Hi all. I wanted to post an update. It turns out that some chromosomes were taking an inordinate amount of time to run because of a silly parsing bug in my code. I have since fixed the issue and ran an array job across LGs (12 LGs running at a time) using prune_ngsLD.py. It completed the run, trimming 9.02 million SNPs down to 6.70 million unlinked sites in a little over 5 hours. Thanks for all the help!

The parallelization you describe above still sounds like a cool idea!

zjnolen commented 2 years ago

Great to hear that you got it working for you, @jtoy7! 😄

@fgvieira, the way you describe sounds great to me! I think it should be quite possible to implement - there's a function to pull out the largest disconnected component from the graph, and it seems to identify these rather quickly. Each component could then be pulled from the graph and pruned in its own thread from the start. The only problem I see here would be that if it starts out with no disconnected components, then it will essentially be the same as no parallelization. But a regular check could be done within the threads, and if multiple components are found, they are pulled out and added to a thread queue.

I think this can be done with the multiprocessing module in python, but I've not really used it before, so my understanding of it is rather vague. I can give it a try at some point when I have some time, especially if the current version ends up still slow for some datasets.

fgvieira commented 1 year ago

I just made a more efficient alternative to the pruning scripts. It is threaded, but I haven't seen it use more than 3 or 4 threads. Do you think you could give it a try and see how it goes?

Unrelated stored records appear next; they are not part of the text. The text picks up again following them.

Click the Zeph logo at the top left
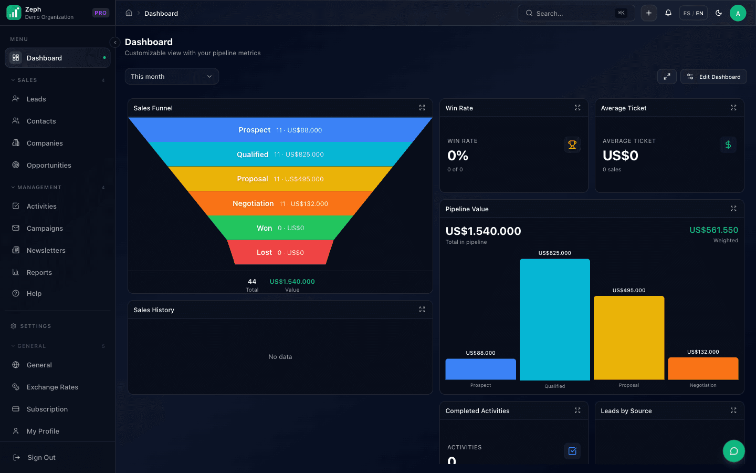 click(x=13, y=12)
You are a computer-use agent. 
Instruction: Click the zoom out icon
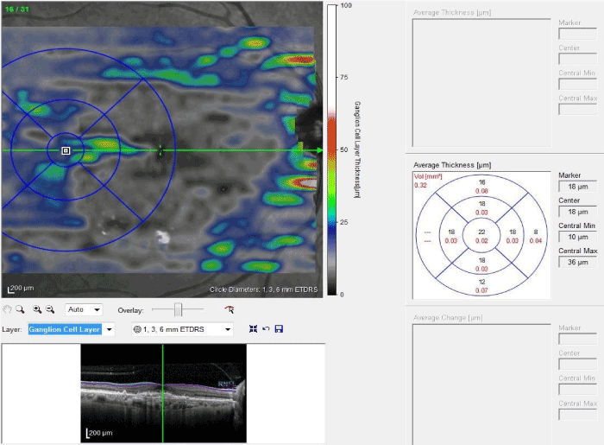pyautogui.click(x=50, y=309)
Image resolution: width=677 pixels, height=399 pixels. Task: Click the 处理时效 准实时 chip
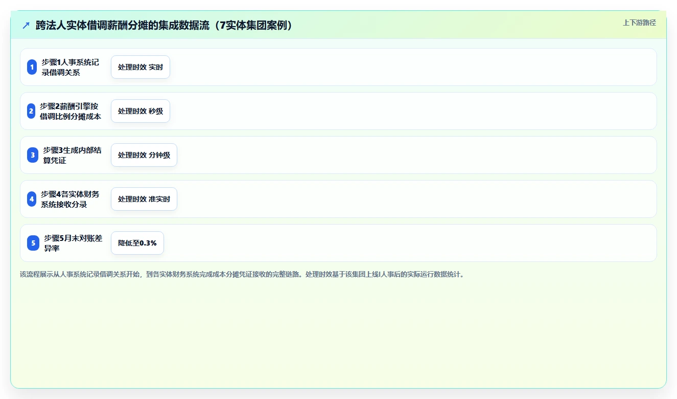pos(144,199)

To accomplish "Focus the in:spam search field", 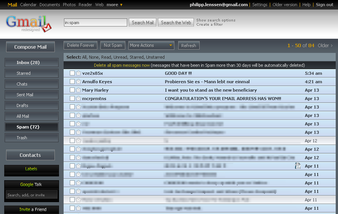I will [x=95, y=23].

zjnolen commented 1 year ago

Hi @fgvieira,

I've just gotten around to trying out prune_graph as I've gotten back into some analyses where I'm pruning again.

I gave one of the larger chromosomes a try using both prune_graph and the prune_ngsLD.py and your new prune_graph method has definitely been much more memory efficient, using less than 10GB RAM while prune_ngsLD.py was using ~55GB for this chromosome.

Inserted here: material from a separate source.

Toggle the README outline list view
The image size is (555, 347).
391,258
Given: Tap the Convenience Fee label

I do find that prune_graph has been slower than the python script, which finished up this chromosome (403147 nodes with 304191755 edges (86869875 edges <50kb and >0.1 r2)) in 2 days 6 hours, while prune_graph is about to reach 4 days with 140000 nodes remaining (the python one pruned to ~4000 nodes before removing all edges).

One thing I've noticed, is that the threading hasn't really been working for the chromosomes I've tried, which might explain why it has been slower. I've been using -n 4 to try and give it 4 threads, but it never really uses more than 1 through the whole run. Could this be driven by some specific characters of the graph maybe? If the threading you've implemented works as you were thinking of earlier here, then maybe it is that the graph I get from these chromosomes is essentially one cluster throughout the run.

fgvieira commented 1 year ago

Thanks for giving it a try and compare prune_ngsLD.py and prune_graph.

Glad to hear that it is more memory efficient but I'd also expect it to be faster. Can you let the prune_graph run finish and compare results? There is another issue (fgvieira/prune_graph#2) where a user reports different results between prune_graph and prune_graph.pl and I am trying to figure out if there is a bug in prune_graph; on that note, do you think you could also run prune_graph.pl on that chromosome and compare all three outputs?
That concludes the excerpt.